__Text__:
====================

Form 8-K

 

 

UNITED STATES

SECURITIES AND EXCHANGE COMMISSION

WASHINGTON, D.C. 20549

 

 

FORM 8-K

 

 

CURRENT REPORT

Pursuant to Section 13 or 15(d)

of The Securities Exchange Act of 1934

Date of Report (Date of earliest event reported): July 25, 2017

 

 

SEAGATE TECHNOLOGY PUBLIC LIMITED COMPANY

(Exact name of registrant as specified in its charter)

 

 

 

Ireland   001-31560   98-0648577

(State or other jurisdiction

of incorporation)

 

(Commission

File Number)

 

(IRS Employer

Identification No.)

38/39 Fitzwilliam Square

Dublin 2, Ireland

  N/A
(Address of principal executive office)   (Zip Code)

Registrant’s telephone number, including area code: (353) (1) 234-3136

N/A

(Former name or former address, if changed since last report)

 

 

Check the appropriate box below if the Form 8-K filing is intended to simultaneously satisfy the filing obligation of the registrant under any of the following provisions (see General Instruction A.2. below):

 

Written communications pursuant to Rule 425 under the Securities Act (17 CFR 230.425)

====================

__Dataset extract__:
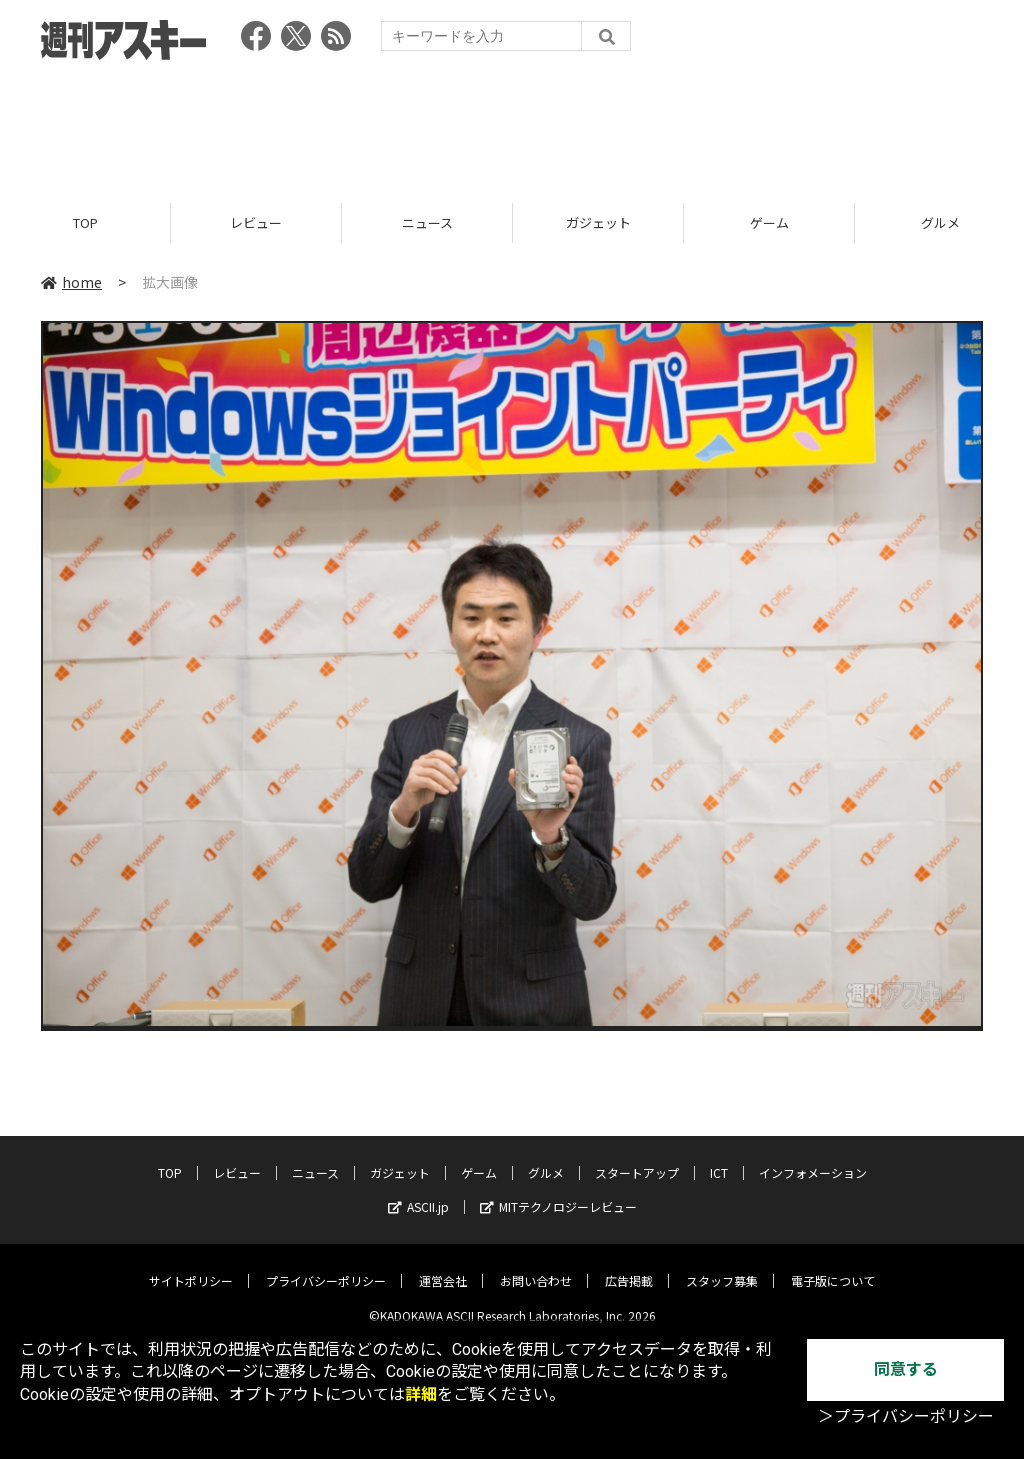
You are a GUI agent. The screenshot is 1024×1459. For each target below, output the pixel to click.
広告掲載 (629, 1266)
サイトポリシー (191, 1266)
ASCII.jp (418, 1192)
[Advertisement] (512, 125)
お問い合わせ (536, 1266)
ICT (719, 1158)
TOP (85, 222)
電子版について (833, 1266)
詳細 (421, 1394)
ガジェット (598, 222)
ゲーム (769, 222)
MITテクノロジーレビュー (558, 1192)
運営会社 (443, 1266)
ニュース (427, 222)
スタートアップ (637, 1158)
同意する (906, 1369)
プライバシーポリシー (326, 1266)
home (71, 282)
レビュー (256, 222)
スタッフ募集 (722, 1266)
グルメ (546, 1158)
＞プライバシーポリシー (906, 1416)
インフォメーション (813, 1158)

====================

__Set of tasks__:
a - In the Seagate Form 8-K, what is the date of the earliest event reported?
b - Carry on the Seagate Form 8-K past its last line.

__Responses in order__:
a - July 25, 2017

b -
 

Soliciting material pursuant to Rule 14a-12 under the Exchange Act (17 CFR 240.14a-12)

 

Pre-commencement communications pursuant to Rule 14d-2(b) under the Exchange Act (17 CFR 240.14d-2(b))

 

Pre-commencement communications pursuant to Rule 13e-4(c) under the Exchange Act (17 CFR 240.13e-4(c))

Indicate by check mark whether the registrant is an emerging growth company as defined in Rule 405 of the Securities Act of 1933 (§ 230.405 of this chapter) or Rule 12b-2 of the Securities Exchange Act of 1934 (§ 240.12b-2 of this chapter).

Emerging growth company  ☐

If an emerging growth company, indicate by check mark if the registrant has elected not to use the extended transition period for complying with any new or revised financial accounting standards provided pursuant to Section 13(a) of the Exchange Act.  ☐

 

 

 


Item 2.02 Results of Operations and Financial Condition

On July 25, 2017, Seagate Technology plc (the “Company” or “Seagate Technology”) issued a press release reporting its financial results for the fiscal fourth quarter and fiscal year ended June 30, 2017. The press release is attached to this Current Report on Form 8-K as Exhibit 99.1.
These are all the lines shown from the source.